[[ Data to examine open ]]
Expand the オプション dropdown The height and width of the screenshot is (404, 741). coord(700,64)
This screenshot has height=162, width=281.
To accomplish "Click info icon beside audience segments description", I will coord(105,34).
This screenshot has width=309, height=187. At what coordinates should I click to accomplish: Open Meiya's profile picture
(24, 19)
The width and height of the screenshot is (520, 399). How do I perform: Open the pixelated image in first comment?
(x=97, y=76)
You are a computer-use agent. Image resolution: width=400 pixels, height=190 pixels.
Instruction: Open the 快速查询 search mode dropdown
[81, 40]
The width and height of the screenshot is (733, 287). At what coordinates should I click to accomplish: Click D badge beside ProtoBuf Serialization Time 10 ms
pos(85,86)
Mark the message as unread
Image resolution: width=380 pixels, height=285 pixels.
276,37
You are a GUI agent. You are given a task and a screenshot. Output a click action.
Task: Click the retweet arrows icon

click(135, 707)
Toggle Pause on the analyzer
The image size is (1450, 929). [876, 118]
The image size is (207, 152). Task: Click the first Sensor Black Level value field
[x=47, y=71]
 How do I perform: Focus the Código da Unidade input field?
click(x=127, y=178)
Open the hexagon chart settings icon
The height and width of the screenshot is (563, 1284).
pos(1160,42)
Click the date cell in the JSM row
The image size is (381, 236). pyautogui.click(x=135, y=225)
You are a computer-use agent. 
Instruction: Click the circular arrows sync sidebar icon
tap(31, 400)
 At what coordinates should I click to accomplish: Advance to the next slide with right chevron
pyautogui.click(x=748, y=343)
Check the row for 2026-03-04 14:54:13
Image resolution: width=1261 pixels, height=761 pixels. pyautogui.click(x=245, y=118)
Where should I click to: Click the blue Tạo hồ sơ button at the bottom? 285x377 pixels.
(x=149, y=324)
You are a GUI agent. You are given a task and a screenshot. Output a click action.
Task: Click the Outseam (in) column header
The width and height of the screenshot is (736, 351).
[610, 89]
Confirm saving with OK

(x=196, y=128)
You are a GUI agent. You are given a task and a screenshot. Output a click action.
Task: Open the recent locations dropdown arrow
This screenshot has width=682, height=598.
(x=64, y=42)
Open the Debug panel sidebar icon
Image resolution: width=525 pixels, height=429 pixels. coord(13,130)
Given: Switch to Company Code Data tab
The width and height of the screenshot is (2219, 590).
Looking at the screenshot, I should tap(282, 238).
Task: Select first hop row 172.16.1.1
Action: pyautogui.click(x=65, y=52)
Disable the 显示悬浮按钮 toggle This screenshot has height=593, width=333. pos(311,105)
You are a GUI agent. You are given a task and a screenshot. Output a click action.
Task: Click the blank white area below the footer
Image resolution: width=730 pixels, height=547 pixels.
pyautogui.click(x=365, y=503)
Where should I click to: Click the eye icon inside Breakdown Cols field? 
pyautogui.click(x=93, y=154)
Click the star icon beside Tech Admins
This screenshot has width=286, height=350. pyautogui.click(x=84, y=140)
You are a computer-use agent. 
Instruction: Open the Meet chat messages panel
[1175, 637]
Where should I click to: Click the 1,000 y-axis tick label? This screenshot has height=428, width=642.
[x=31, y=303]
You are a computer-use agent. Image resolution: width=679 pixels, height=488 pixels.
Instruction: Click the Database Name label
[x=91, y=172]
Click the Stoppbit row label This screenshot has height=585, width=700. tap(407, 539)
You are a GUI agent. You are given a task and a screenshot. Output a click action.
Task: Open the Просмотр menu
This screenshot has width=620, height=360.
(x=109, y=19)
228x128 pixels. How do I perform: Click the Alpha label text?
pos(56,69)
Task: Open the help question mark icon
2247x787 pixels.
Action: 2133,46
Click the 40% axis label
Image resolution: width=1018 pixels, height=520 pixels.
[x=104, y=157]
[[ Data to examine closed ]]
→ Your task
Keep every word intact and transcribe the records in full.

→ Response below
Expand the オプション dropdown The height and width of the screenshot is (404, 741). coord(700,64)
This screenshot has height=162, width=281.
To accomplish "Click info icon beside audience segments description", I will coord(105,34).
This screenshot has width=309, height=187. At what coordinates should I click to accomplish: Open Meiya's profile picture
(24, 19)
The width and height of the screenshot is (520, 399). How do I perform: Open the pixelated image in first comment?
(x=97, y=76)
You are a computer-use agent. Image resolution: width=400 pixels, height=190 pixels.
Instruction: Open the 快速查询 search mode dropdown
[81, 40]
The width and height of the screenshot is (733, 287). At what coordinates should I click to accomplish: Click D badge beside ProtoBuf Serialization Time 10 ms
pos(85,86)
Mark the message as unread
Image resolution: width=380 pixels, height=285 pixels.
276,37
You are a GUI agent. You are given a task and a screenshot. Output a click action.
Task: Click the retweet arrows icon

click(135, 707)
Toggle Pause on the analyzer
The image size is (1450, 929). [876, 118]
The image size is (207, 152). Task: Click the first Sensor Black Level value field
[x=47, y=71]
 How do I perform: Focus the Código da Unidade input field?
click(x=127, y=178)
Open the hexagon chart settings icon
The height and width of the screenshot is (563, 1284).
pos(1160,42)
Click the date cell in the JSM row
The image size is (381, 236). pyautogui.click(x=135, y=225)
You are a computer-use agent. 
Instruction: Click the circular arrows sync sidebar icon
tap(31, 400)
 At what coordinates should I click to accomplish: Advance to the next slide with right chevron
pyautogui.click(x=748, y=343)
Check the row for 2026-03-04 14:54:13
Image resolution: width=1261 pixels, height=761 pixels. pyautogui.click(x=245, y=118)
Where should I click to: Click the blue Tạo hồ sơ button at the bottom? 285x377 pixels.
(x=149, y=324)
You are a GUI agent. You are given a task and a screenshot. Output a click action.
Task: Click the Outseam (in) column header
The width and height of the screenshot is (736, 351).
[610, 89]
Confirm saving with OK

(x=196, y=128)
You are a GUI agent. You are given a task and a screenshot. Output a click action.
Task: Open the recent locations dropdown arrow
This screenshot has width=682, height=598.
(x=64, y=42)
Open the Debug panel sidebar icon
Image resolution: width=525 pixels, height=429 pixels. coord(13,130)
Given: Switch to Company Code Data tab
The width and height of the screenshot is (2219, 590).
Looking at the screenshot, I should tap(282, 238).
Task: Select first hop row 172.16.1.1
Action: pyautogui.click(x=65, y=52)
Disable the 显示悬浮按钮 toggle This screenshot has height=593, width=333. pos(311,105)
You are a GUI agent. You are given a task and a screenshot. Output a click action.
Task: Click the blank white area below the footer
Image resolution: width=730 pixels, height=547 pixels.
pyautogui.click(x=365, y=503)
Where should I click to: Click the eye icon inside Breakdown Cols field? 
pyautogui.click(x=93, y=154)
Click the star icon beside Tech Admins
This screenshot has width=286, height=350. pyautogui.click(x=84, y=140)
You are a computer-use agent. 
Instruction: Open the Meet chat messages panel
[1175, 637]
Where should I click to: Click the 1,000 y-axis tick label? This screenshot has height=428, width=642.
[x=31, y=303]
You are a computer-use agent. Image resolution: width=679 pixels, height=488 pixels.
Instruction: Click the Database Name label
[x=91, y=172]
Click the Stoppbit row label This screenshot has height=585, width=700. tap(407, 539)
You are a GUI agent. You are given a task and a screenshot. Output a click action.
Task: Open the Просмотр menu
This screenshot has width=620, height=360.
(x=109, y=19)
228x128 pixels. How do I perform: Click the Alpha label text?
pos(56,69)
Task: Open the help question mark icon
2247x787 pixels.
Action: 2133,46
Click the 40% axis label
Image resolution: width=1018 pixels, height=520 pixels.
[x=104, y=157]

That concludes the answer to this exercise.